→ Your goal
According to the holiday review, how long was Story Johnson missing in Vietnam?

Wednesday, December 27, 2006

HOLIDAY BLOGGING

Welcome to the first (of what I think will be two) holiday review blog. Today’s entry covers three items from our friends at Image Comics.

OUTLAW NATION is written by Jamie Delano and drawn by Goran Sudzuka and Goran Parlov. DC/Vertigo originally published OUTLAW NATION, but after sales figures came in for issue fifteen, it was given a death warrant and ended four issues later. This collection unites all nineteen issues under one cover, a mega-sized 450 page+ book. NATION follows the adventures of Story Johnson, a semi-immortal writer who returns from 25 years MIA in Vietnam to find his extended Johnson family in radical disarray. His father is controlling governmental agencies, his evil half-brother is a murderous freak, and he discovers that he has a son… and that son is about have to have a child of his own. Add a single mother and her mentally unstable son to the mix, and you get a sprawling Americana epic. The story is rich and complex- I really haven’t scratched the surface in explaining it- and the art, presented here in black and white, is terrific. The only place where the book suffers is in those final issues, where Delano had to artificially crank up an ending. But even then, he turns in a perfectly respectable effort. This is a keeper of a book.

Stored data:

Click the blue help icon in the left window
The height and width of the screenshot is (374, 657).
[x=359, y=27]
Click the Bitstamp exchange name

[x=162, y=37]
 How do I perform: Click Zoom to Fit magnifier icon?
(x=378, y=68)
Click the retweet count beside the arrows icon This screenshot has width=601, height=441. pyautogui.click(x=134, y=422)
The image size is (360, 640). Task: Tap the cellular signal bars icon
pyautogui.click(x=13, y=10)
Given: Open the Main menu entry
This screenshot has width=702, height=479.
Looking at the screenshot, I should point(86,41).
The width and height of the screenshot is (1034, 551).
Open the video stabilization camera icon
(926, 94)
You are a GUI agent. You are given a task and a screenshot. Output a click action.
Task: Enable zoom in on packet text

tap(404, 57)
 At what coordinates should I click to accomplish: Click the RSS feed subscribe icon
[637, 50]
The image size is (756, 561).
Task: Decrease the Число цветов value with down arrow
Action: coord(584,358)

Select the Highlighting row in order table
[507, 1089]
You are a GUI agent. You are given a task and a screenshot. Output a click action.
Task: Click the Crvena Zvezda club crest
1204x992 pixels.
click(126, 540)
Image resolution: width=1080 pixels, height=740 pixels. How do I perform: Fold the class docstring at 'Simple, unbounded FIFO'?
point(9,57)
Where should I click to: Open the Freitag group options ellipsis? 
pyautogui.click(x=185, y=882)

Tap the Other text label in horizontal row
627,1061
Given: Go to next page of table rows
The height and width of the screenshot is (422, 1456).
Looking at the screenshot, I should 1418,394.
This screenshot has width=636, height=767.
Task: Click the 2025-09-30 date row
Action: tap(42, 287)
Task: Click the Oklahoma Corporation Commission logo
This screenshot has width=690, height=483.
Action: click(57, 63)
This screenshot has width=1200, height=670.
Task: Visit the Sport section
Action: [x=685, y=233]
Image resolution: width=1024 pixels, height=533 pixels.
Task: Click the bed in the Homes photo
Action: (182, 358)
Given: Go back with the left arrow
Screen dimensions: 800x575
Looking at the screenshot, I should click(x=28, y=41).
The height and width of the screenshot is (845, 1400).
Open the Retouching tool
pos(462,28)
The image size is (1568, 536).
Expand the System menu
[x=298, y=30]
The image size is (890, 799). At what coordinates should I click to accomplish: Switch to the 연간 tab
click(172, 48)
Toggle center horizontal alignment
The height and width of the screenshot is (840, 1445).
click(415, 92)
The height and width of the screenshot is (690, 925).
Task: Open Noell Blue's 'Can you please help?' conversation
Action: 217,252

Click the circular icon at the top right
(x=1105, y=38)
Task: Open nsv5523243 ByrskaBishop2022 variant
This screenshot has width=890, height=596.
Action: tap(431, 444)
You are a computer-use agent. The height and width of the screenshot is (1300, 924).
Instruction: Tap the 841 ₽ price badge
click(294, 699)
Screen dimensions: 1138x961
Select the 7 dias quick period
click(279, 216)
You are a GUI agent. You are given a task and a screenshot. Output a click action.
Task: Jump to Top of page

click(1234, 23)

→ Worked solution
25 years.